Chennai Diwali Air Pollution
— Chennai Informer (@chennaiinformer) October 20, 2017
Some reports in the media reported Chennai’s air pollution levels to be toxic and hazardous. While this is true, it’s nothing compared to the levels seen by Delhi and Mumbai. For the last few years, Chennai has escaped the poisonous air seen in other cities around Diwali due to the rain. The rain put a dampener on the amount of crackers being let off and also helped clean the air by absorbing and bringing down all the pollutants suspended in the atmosphere.
Chennai 17th October Air Pollution
Chennai celebrates Diwali a day earlier than the North (the legend says it’s because Ram landed in south India first from Sri Lanka and it took him a day to travel to the north).

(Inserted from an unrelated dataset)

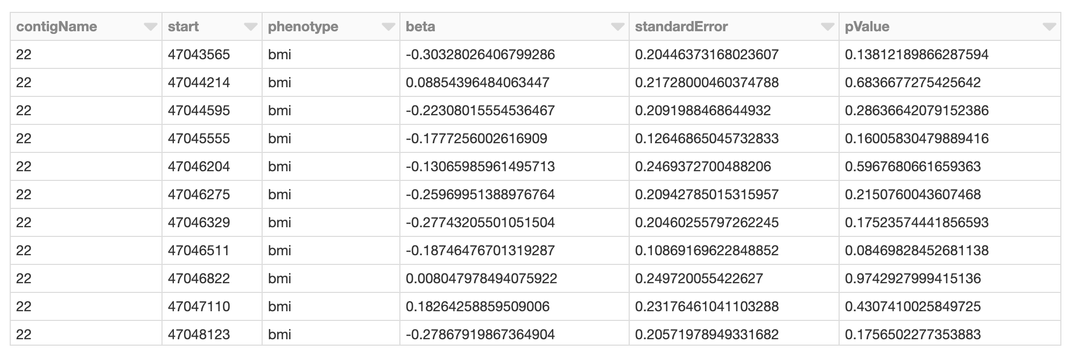Select the contigName cell in row 47045555
Screen dimensions: 1070x350
[24, 139]
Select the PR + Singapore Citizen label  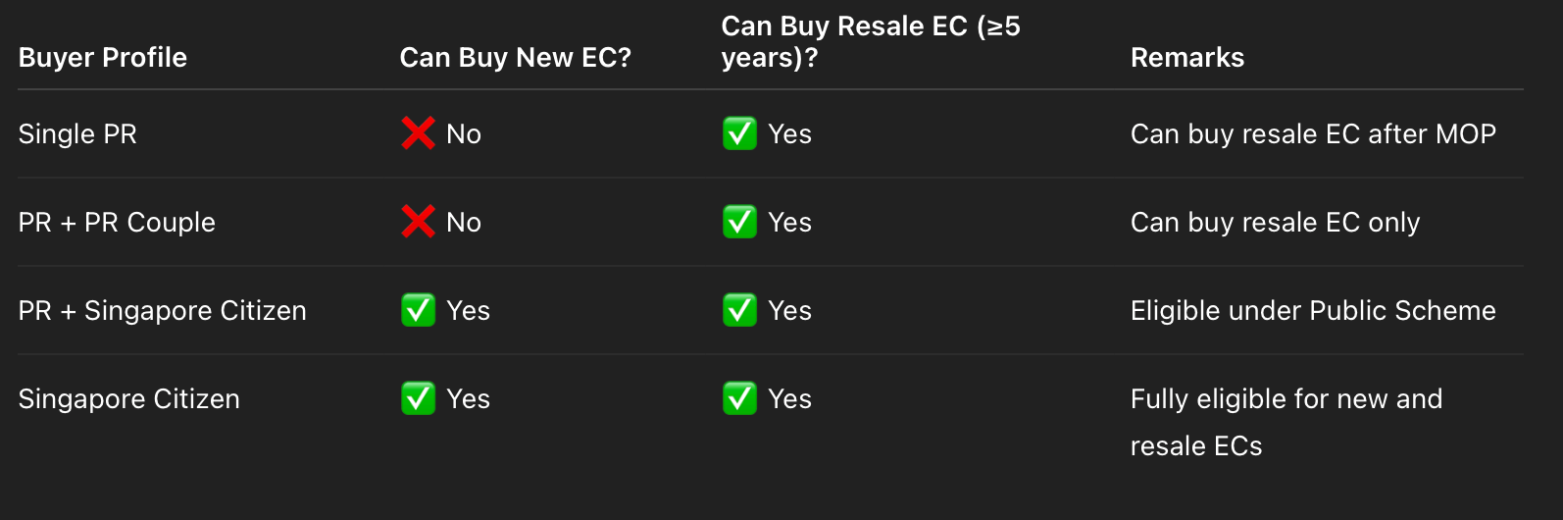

Chennai’s air quality deteriorated throughout the day on the 17th and remained at unhealthy levels throughout the 18th.
Chennai 19th October Air Pollution
On the late evening of the 18th, the air pollution levels reached Hazardous levels (where even the healthy people are affected). At this point, the air quality meter at the Chennai US Consulate in the centre of the city stopped working. The air quality remained at an Unhealthy level for the remainder of the day, which meant that it would affect people who are sensitive to the pollution in the air.
Chennai 20th October Air Pollution
By the morning of the 20th October, the air quality of Chennai had returned to normal levels. It’s reported as being Moderate by the US consulate which means that it’s OK for everyone to be outside and exert themselves except unusually sensitive people.
Other Indian Cities Diwali Air Pollution
Other cities in India didn’t fare any better from the Diwali air pollution from crackers and fireworks.
Kolkata Diwali Air Pollution
Surprisingly, Kolkata’s air pollution didn’t spike to hazardous levels like in other cities in India during Diwali. This is likely due to the rain in the city which washes out any pollutants in the air and also the location of the US Consulate upwind of where the fireworks and crackers were being let off. The difference that rain can make in the pollution levels of a city is huge.
Hyderabad Diwali Air Pollution
Things were going well for Hyderabad up until the evening of the 19th October and then the air quality rapidly got very bad. Between 9pm on the 19th and 4am on the 20th, the air quality was hazardous which meant an air purifier would have provided a welcome relief to anyone suffering from respiratory problems. By mid-morning, the air quality had returned to Unhealthy levels, which is about normal for Hyderabad (but it still makes sense to use an air purifier.
Effects of Air Pollution
Air pollution can affect everyone. For the young or frail, air pollution can be particularly miserable as it affects your respiratory system. Pollutants in the atmosphere reduce your quality of life and even your life expectancy. In China, one study concluded that air pollution is reducing life expectancy by as much as 5.5 years. Given that cities like Delhi and Mumbai see equal or even worse levels of pollution, it could be concluded that life expectancy is cut short by an even greater number of years.
Combating Air Pollution
The easiest way to combat air pollution in Indian cities is to provide an air purifier in each room. Although it’s expensive, it’s the best way to ensure that your family is breathing healthy air at night. You should also consider buying a face mask if you have to be outside during the day. The other solution is to move outside the city, but even smaller towns have toxic levels of air pollution nowadays.